As Robert Nisbet persuasively argues, Tocqueville was a French Burkean who viewed community and its interaction with the individual as organic. For Tocqueville, this organic or natural quality of American voluntary associations allowed them to promote both equality and liberty. Contrasting the hierarchy of the aristocratic society, the French political observer argued that the rampant individualism of American society made everyone equally weak, thus forcing them “to help each other voluntarily” to survive. Just as important, people who had “lost the power of carrying through great enterprises by themselves, without the faculty of doing them together, would soon fall back into barbarism.” According to his logic, a stable American individualism both precipitates and depends upon voluntary unification.
As for liberty, Tocqueville contended, the natural formation of voluntary associations allows Americans to do for themselves what governments in Europe might do for their citizenry. America, in this respect, was superior to Europe. Governments and bureaucracies, Tocqueville claimed, are neither organic nor subtle. They are unable to make nuanced or delicate decisions, as can voluntary associations in which “[f]eelings and ideas are renewed, the heart enlarged.” Governments, try though they might, are incapable of changing the true morals or being of the individual. “Once [government] leaves the sphere of politics to launch out on this new track,” argued Tocqueville, “it will, even without intending this, exercise an intolerable tyranny.” Worse, the control of societal change and growth is a zero-sum game. If the citizenry controls the power to make decisions, the government must be necessarily and proportionately smaller. In a “vicious cycle,” the reverse is also true. “The more government takes the place of associations,” Tocqueville wrote, “the more will individuals lose the idea of forming associations and need the government to come to their help.”[iv]

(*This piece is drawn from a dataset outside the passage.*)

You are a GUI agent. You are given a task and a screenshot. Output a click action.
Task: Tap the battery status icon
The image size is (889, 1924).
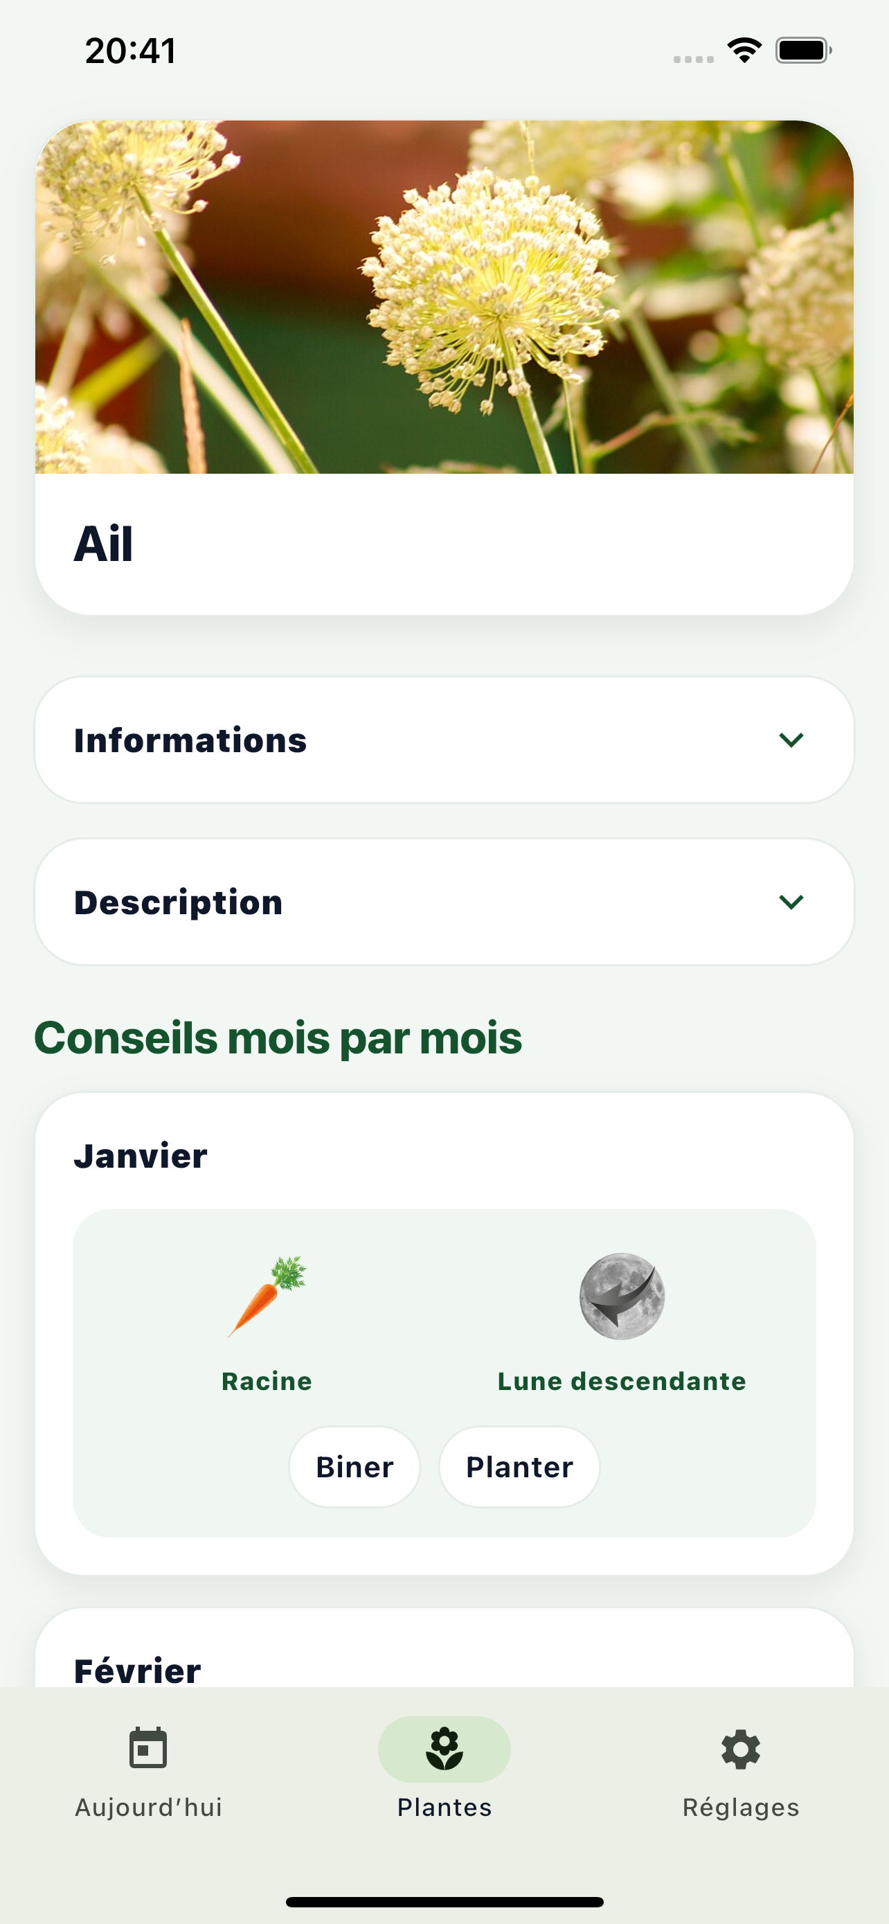click(x=803, y=51)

Frederick Jackson Turner gave a deferential nod to Tocqueville and addressed the importance of voluntary associations in his 1918 speech before the State Historical Society of Minnesota entitled “Middle Western Pioneer Democracy.” The natural ability to form spontaneous associations without the aid or interference of government, Turner claimed, is an inherent American trait. In the Old World, such things could only be accomplished by government compulsion and domination. The “backwoods democrats” of America “hated the doctrine of autocracy even before it gained a name.” Updating Jefferson’s concept of the natural aristocracy, Turner argued that spontaneity, competition, and voluntary action allow “the abler man . . . [to] reveal himself, and show them the way.” This absence of government also permitted individuals to feel confident, optimistic, and enthusiastic about themselves and their society.[v]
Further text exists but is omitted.